LES CONTES
DES FÉES.
Après avoir éprouvé tout ce qu’un long hiver
a de plus rigoureux, le retour de la belle saison
invita plusieurs personnes d’esprit et de bon
goût d’aller à Saint-Cloud. Tout y fut admiré,
tout y fut loué. Madame D… qui s’était lassée
plus vite que le reste de la compagnie, s’assit
au bord d’une fontaine. « Laissez-moi ici, dit
elle, peut-être que quelque Sylvain ou quelque
Dryade ne dédaigneront pas de venir m’entretenir. »

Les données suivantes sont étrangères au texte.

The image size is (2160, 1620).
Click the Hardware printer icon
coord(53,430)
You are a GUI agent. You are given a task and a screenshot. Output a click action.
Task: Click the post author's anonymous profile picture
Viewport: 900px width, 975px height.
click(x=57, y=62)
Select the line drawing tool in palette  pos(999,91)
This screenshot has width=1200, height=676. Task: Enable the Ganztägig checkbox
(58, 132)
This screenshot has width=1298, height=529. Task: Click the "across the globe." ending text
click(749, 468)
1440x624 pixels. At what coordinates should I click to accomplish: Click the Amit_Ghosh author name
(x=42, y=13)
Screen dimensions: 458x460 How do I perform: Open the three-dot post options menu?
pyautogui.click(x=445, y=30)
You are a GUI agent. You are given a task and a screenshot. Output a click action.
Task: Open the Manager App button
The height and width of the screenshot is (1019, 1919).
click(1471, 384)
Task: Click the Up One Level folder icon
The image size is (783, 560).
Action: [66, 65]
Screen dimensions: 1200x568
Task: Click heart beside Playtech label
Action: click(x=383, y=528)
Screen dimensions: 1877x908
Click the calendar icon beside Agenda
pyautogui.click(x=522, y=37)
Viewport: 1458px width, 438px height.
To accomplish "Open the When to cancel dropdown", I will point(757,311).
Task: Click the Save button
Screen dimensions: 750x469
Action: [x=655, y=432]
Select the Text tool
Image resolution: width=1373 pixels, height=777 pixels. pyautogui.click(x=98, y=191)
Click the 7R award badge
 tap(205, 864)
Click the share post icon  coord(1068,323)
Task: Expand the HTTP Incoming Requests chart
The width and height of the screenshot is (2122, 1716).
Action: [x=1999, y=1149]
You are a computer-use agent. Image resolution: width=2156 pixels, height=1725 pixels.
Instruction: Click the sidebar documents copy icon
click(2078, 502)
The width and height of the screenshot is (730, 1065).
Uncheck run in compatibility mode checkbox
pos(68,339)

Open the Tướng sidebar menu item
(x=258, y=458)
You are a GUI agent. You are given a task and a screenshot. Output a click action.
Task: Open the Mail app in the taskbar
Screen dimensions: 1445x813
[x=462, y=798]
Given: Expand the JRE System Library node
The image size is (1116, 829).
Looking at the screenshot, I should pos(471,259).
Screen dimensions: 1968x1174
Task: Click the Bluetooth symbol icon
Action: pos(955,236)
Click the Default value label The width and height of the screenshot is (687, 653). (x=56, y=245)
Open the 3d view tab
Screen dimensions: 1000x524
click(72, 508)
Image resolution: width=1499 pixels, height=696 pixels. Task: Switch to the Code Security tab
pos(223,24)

Chacun lui fit la guerre sur sa paresse.
Cependant l’impatience de voir mille belles choses
qui s’offraient aux yeux, l’emporta sur l’envie
qu’on aurait eu de rester avec elle. « Comme la
conversation que vous méditez avec les hôtes de
ces bois, n’est pas bien certaine, lui dit M. de
Saint-P…, je vais vous donner les Contes
des fées, qui vous occuperont agréablement.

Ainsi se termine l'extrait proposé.